When you feel like you have gotten the new swing arc down comfortably, it might help to watch the swing back on video just to make sure you are making the progress that you think you are. Have a friend record a video of your swing on the driving range so you can watch it later and check your positions. If you find that your hands are staying quiet during the takeaway, and there is plenty of room between your hands and your head at the top of the swing, you should be well on your way.
The First Round Back
Many golfers don't appreciate just how much of a challenge it can be to return to the golf course after making a swing change. You might feel great on the driving range with your new swing, but don't expect amazing results immediately on the course. It is easy to set yourself up for disappointment during that first round by expecting great shots and a terrific score. Don't fall into that trap and wind up frustrated. Instead, simply take to the course with a goal of hitting some good shots, sticking with your new swing even after some poor shots, and enjoying yourself throughout the round.
What kind of changes can you expect to see on the course after moving to a wider swing arc? The following are a couple of possibilities –
- Flatter ball flight. Depending on the specifics of your old swing before making the switch, there is a chance that this new swing will lead to a flatter ball flight than you are used to. That can be a good thing down the line, but you are going to have to learn how to play with it. The carry distances on your clubs is likely to change along with a flatter ball flight, so it could take a few rounds until you are able to get dialed in on knowing exactly how far each club will go. While extra distance on your driver is something you can enjoy right away, added distance on iron shots will take some adjusting before you can dial them in.

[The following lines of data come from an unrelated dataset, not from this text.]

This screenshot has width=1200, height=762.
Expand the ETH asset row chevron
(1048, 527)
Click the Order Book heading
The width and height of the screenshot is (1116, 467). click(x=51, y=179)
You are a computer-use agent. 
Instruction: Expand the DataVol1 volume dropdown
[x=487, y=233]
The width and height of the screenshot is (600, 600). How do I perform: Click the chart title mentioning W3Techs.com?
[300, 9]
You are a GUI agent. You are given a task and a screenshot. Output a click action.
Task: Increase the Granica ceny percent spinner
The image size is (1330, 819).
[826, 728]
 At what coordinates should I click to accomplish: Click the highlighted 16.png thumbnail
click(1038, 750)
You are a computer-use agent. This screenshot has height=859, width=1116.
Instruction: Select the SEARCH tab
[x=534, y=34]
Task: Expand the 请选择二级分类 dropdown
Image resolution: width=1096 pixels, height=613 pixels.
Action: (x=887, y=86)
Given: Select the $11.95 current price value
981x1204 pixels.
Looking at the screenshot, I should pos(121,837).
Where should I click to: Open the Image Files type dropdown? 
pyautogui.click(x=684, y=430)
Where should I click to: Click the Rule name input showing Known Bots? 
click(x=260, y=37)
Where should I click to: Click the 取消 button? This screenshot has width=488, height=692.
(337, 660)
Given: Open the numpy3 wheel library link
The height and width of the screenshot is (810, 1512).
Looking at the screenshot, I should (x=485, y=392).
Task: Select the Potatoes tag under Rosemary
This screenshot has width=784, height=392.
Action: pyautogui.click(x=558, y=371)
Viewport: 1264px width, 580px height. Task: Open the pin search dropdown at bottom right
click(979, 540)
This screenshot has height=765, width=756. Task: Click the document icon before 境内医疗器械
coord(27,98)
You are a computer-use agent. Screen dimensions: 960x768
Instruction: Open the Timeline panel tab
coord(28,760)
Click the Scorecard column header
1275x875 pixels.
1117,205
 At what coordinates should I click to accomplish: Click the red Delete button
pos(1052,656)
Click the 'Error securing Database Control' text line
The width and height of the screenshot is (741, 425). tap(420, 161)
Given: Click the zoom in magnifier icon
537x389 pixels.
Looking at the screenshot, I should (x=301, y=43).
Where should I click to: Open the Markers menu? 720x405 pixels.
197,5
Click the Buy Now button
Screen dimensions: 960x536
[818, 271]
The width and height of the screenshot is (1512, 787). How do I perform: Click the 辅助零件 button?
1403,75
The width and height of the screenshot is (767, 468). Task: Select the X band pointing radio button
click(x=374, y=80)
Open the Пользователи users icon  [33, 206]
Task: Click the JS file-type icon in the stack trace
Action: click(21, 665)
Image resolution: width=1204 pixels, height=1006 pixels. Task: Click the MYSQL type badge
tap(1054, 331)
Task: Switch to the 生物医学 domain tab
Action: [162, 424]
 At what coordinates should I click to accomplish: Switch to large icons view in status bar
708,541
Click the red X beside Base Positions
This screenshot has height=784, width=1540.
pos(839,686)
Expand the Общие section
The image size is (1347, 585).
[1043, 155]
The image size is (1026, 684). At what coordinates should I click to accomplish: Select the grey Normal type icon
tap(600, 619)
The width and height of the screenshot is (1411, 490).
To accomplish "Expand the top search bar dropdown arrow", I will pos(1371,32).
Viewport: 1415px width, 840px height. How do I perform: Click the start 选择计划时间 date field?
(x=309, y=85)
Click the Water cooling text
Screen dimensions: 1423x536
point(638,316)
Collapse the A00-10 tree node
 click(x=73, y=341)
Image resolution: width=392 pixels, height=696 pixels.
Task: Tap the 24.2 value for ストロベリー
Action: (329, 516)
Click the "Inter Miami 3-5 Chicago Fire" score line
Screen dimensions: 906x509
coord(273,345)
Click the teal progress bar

- Different reaction from the rough. Since you will have changed the angle of attack that you are using to get to the ball, the way your shots react out of the rough will likely have changed as well. A narrow swing arc usually leads to a steeper angle of attack, meaning that your previous swings probably weren't affected much by the rough. However, with your wide swing arc and shallower plane, the rough may grab on to the head of your clubs more than it did previously. If this starts to happen, there may be a period of adjustment before you understand how to hit solid shots out of the rough. You can still play good irons from lies in the rough, but learning how to do so is only going to happen through trial and error out on the course.
Golfers are known for wanting instant results. After all, when you put in hard work on the practice range, it only seems fair that your scores would immediately go down when you head out onto the course. Unfortunately, that isn't how golf works. It requires plenty of hard work both on the driving range and on the course, and even then it is hard to shoot lower scores. Golf is known as one of the hardest games in the world for a reason.
Despite that fact, you should feel optimistic about your game going forward if you have been able to successfully create a wider swing arc that generates more power and allows you to strike the ball cleanly. Even if you struggle at first to make the results show up on the golf course, it wont take long before your efforts are rewarded with excellent performance from the first tee to the last green.